Paul Hoffmann

Personal information
- Full name: Paul Jacob Christopher Hoffmann
- Born: 14 January 1970 (age 56) Rockhampton, Queensland, Australia
- Batting: Right-handed
- Bowling: Right-arm medium-fast
- Role: Bowler

Career statistics
| Competition | ODI | FC | LA |
| Matches | 18 | 9 | 97 |
| Runs scored | 85 | 93 | 540 |
| Batting average | 7.72 | 13.28 | 10.58 |
| 100s/50s | 0/0 | 0/0 | 0/0 |
| Top score | 31 | 48 | 39 |
| Balls bowled | 743 | 1,458 | 4,350 |
| Wickets | 16 | 30 | 96 |
| Bowling average | 34.68 | 17.96 | 31.91 |
| 5 wickets in innings | 0 | 2 | 1 |
| 10 wickets in match | 0 | 0 | 0 |
| Best bowling | 3/22 | 5/5 | 6/12 |
| Catches/stumpings | 5/– | 1/– | 15/– |
- Source: ESPNcricinfo, 29 June 2020

= Paul Hoffmann (cricketer) =

Australian cricketer (b. 1970)

Paul Jacob Christopher Hoffmann (born 14 January 1970), is an Australian cricketer who has played for the cricket teams of Scotland. He is a right-handed batsman and right-arm medium-fast bowler.

== Early life ==
Hoffmann was born on 14 January 1970 in Rockhampton, Queensland, Australia.

== Career ==
As a youngster, Hoffmann competed as a woodchopper, following in his father's footsteps. However at the age of 12, while chopping barefoot, he slipped and removed the tip of his left big toe. Following this horrific event Paul never regained his technique and turned to cricket to fill the void.

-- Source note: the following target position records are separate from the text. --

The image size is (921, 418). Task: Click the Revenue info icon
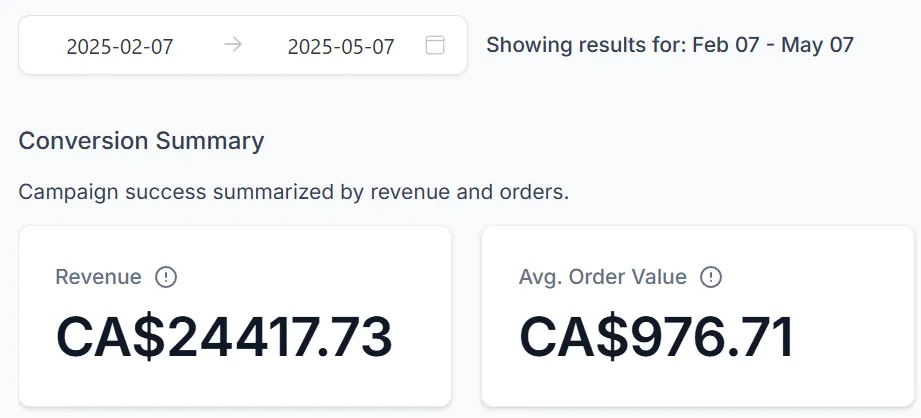[166, 277]
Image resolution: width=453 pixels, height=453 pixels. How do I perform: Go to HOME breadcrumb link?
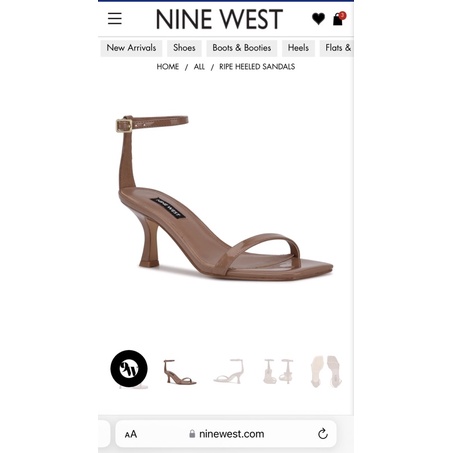point(168,67)
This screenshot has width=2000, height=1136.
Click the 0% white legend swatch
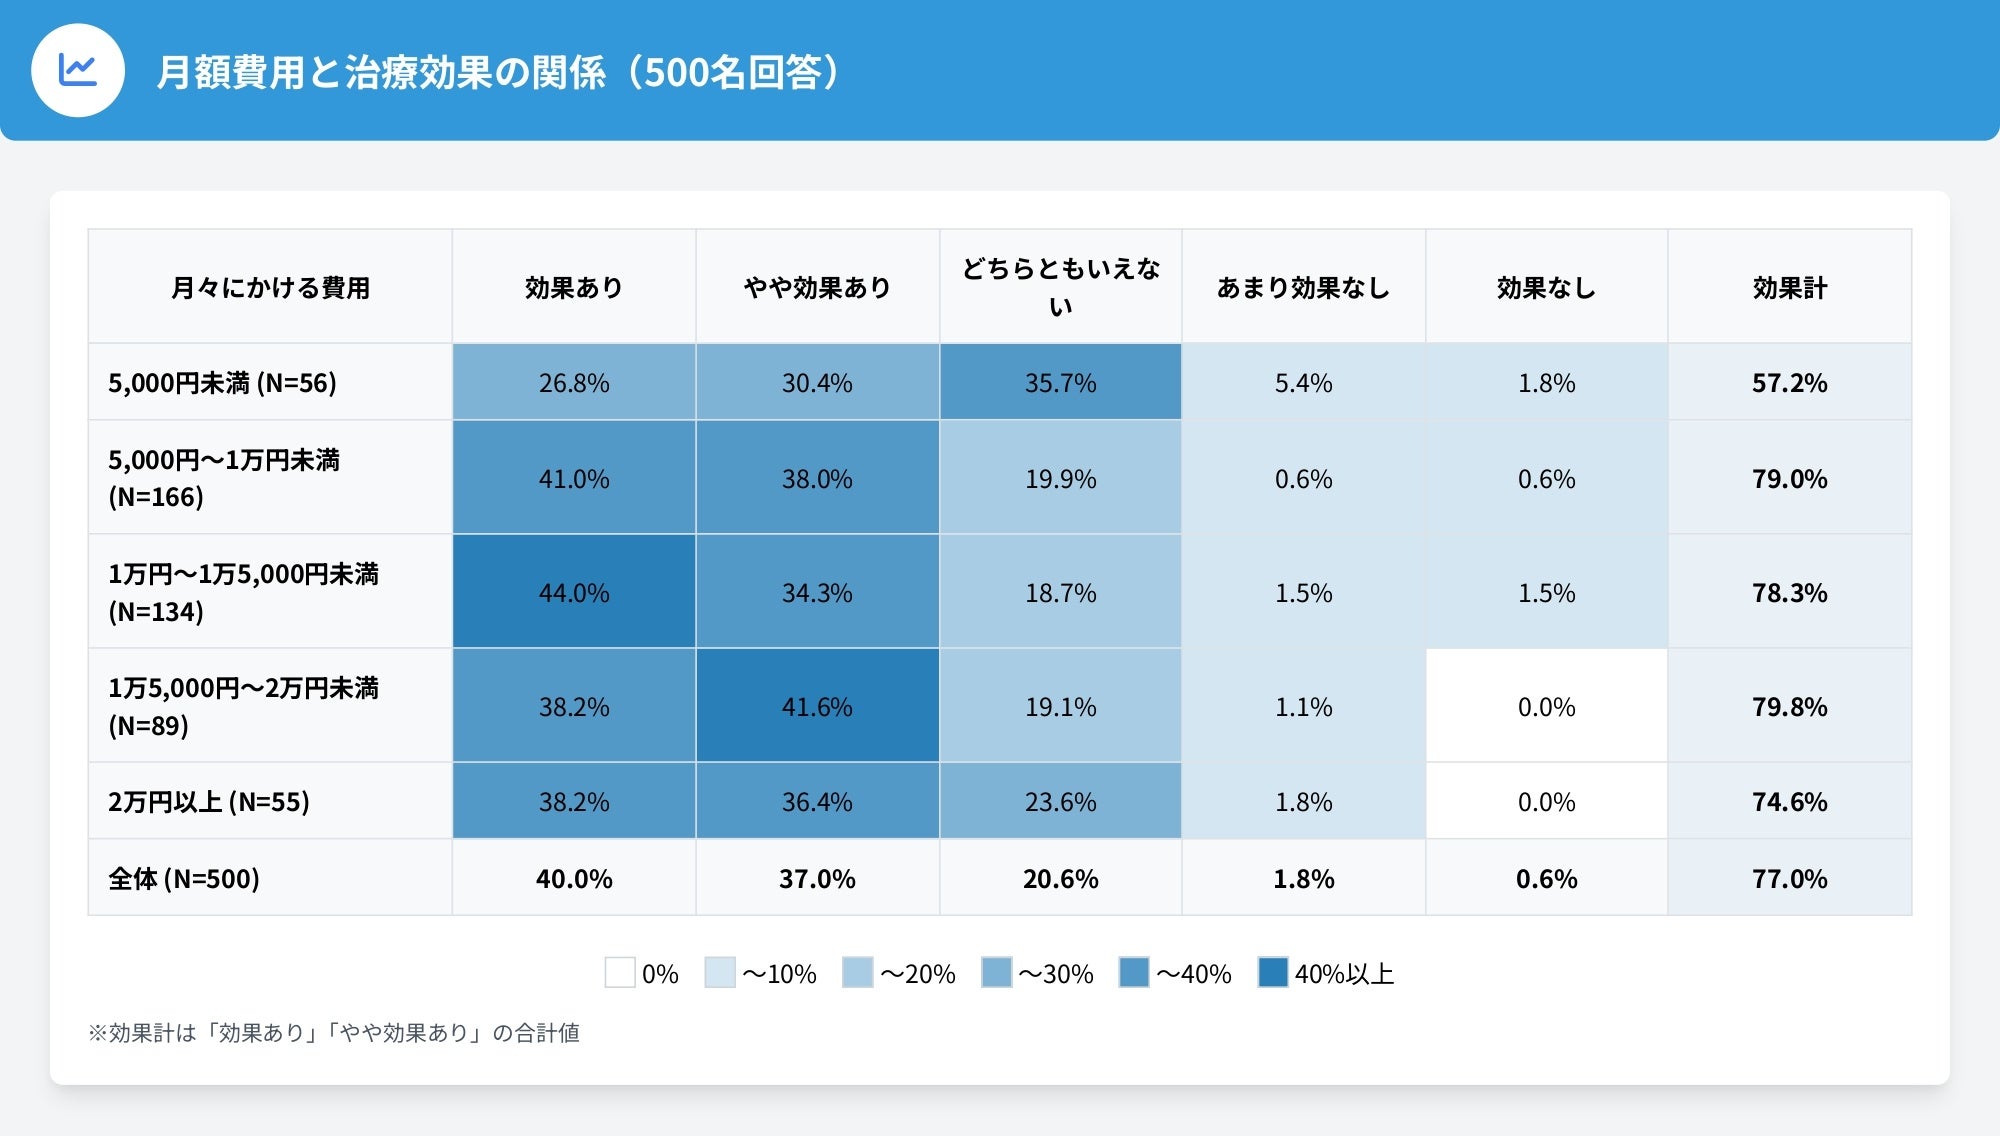pos(620,972)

After playing for the Australian Country team against the West Indies in 1993 and for Manly in Sydney, Hoffmann emigrated to Scotland in 1997, first playing for the Uddingston club as an overseas professional. He liked it so much that he stayed on and played as an amateur. Hoffmann is the leading wicket taker in the history of the Scottish National League, with 282 wickets.

Hoffmann qualified by residence to play for Scotland in 2001, making his début in a match against an England Amateur team on 14 August 2001, taking five wickets. He went on to play for Scotland on 119 occasions. This includes fifteen One Day Internationals, his first match of that type coming against Pakistan in June 2006. Taking 3 for 22 off his 10 overs, including Salman Butt and Younis Khan.

Hoffmann played for Scotland in their winning 2005 ICC Trophy campaign and was the top wicket-taker in the tournament with 17 wickets. This included taking 6 wickets for 12 runs against Oman, a record for Scotland in ICC Trophy competition. In the 2007 World Cricket League tournament in Kenya he bowled Scotland to victory over Netherlands with a heroic last over taking two wickets in three balls for 0 runs, with a run out accounting for the 2nd wicket of the three that fell in the over.

A hard-hitting batsman, Hoffmann holds the record for the fastest century in Scottish National League cricket history, smashing 100 off 35 balls for his club Uddingston in May 2005. He was an important member of the Scottish Saltires cricket team and was part of their squad for the Cricket World Cup in March 2007.

Hoffmann retired from international cricket in August 2007, returning typically miserly figures of 9 overs for 43 in his final game against India at Glasgow.